St. Thomas Aquinas rejected the slavery of one human by another; claiming that subjecting one person to another was not only unlawful but also against the rule of nature that no human being should be a subject to another (Hexham, 2011). He argued that slavery existed because of the original sin and the ideology was spread all across the world until 18th century. Despite the attempt to eradicate the slavery, some people opposed this idea and it marked the beginning of transatlantic trade (Hexham, 2011). Most of the people who opposed the idea of ending slave trade claimed that slave trade was Biblically justifiable and they were not doing anything contrary to the Biblical way. I believe that Christianity played a major role in eradicating slavery both on Africans and other races. Slavery is a way of dehumanizing others and is not both ethically and logically right. One should compare the case with him/her own. What if someone subjected you to such misery? How would you feel? People should do to others what they would like to be done to them.

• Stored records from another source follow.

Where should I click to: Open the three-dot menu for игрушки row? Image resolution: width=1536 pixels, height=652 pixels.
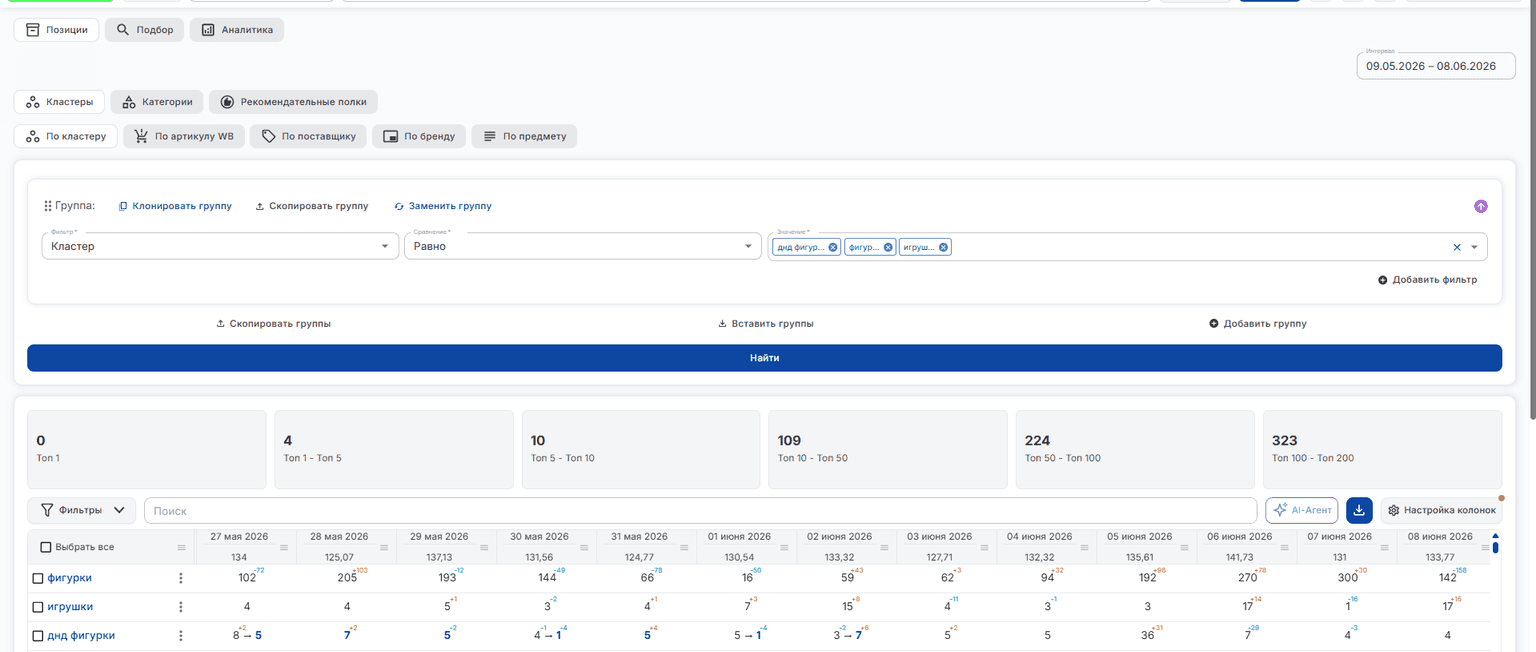pos(181,607)
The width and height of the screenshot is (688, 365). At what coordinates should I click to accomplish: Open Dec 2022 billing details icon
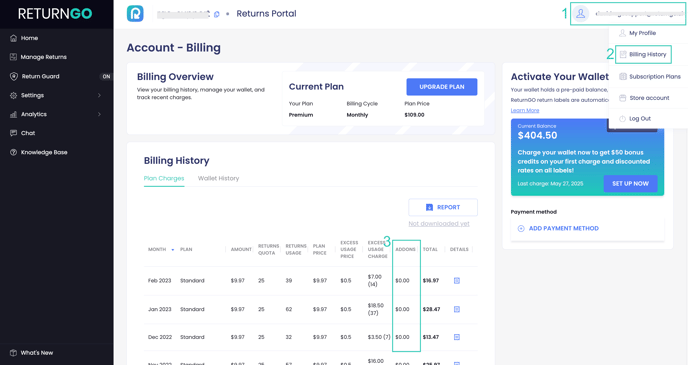457,337
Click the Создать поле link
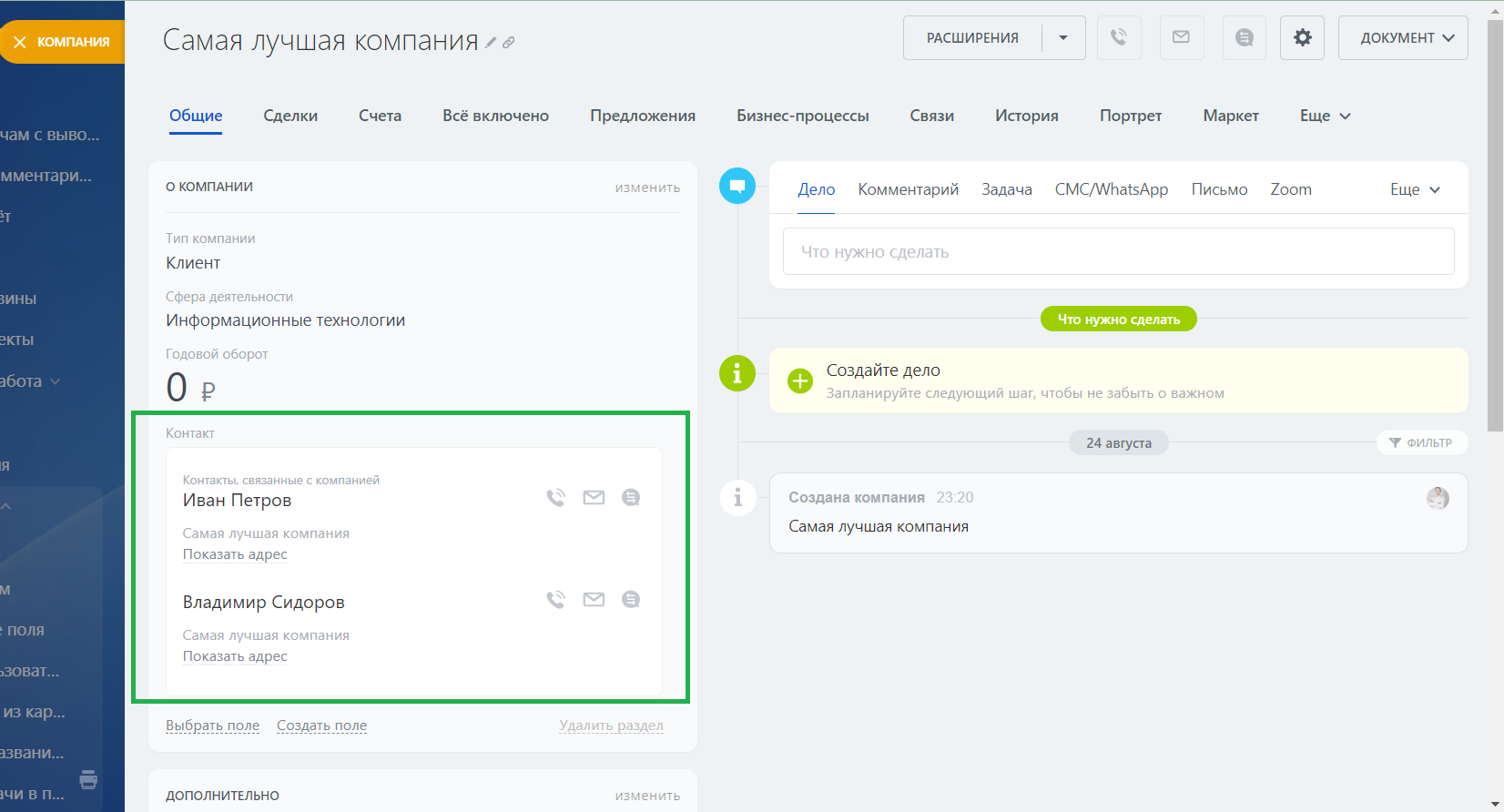Viewport: 1504px width, 812px height. point(321,726)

In conclusion, most of the countries in the world have adopted the democratic way of living where everyone has a right to do anything so long as it within the rule of law. New religions come up frequently with different objectives; some wants to save others while others want to exploit them. One should be driven by self-conscious on what one believes in. some primal experiences such as visions may influence someone to change his/her personality. I strongly believe that most of the prima religions do not have the answers to what we are looking for and therefore, one should stop wasting his/her time going there.
Work cited
Hexham, Irving. Understanding world religions:[an interdisciplinary approach]. Zondervan, 2011.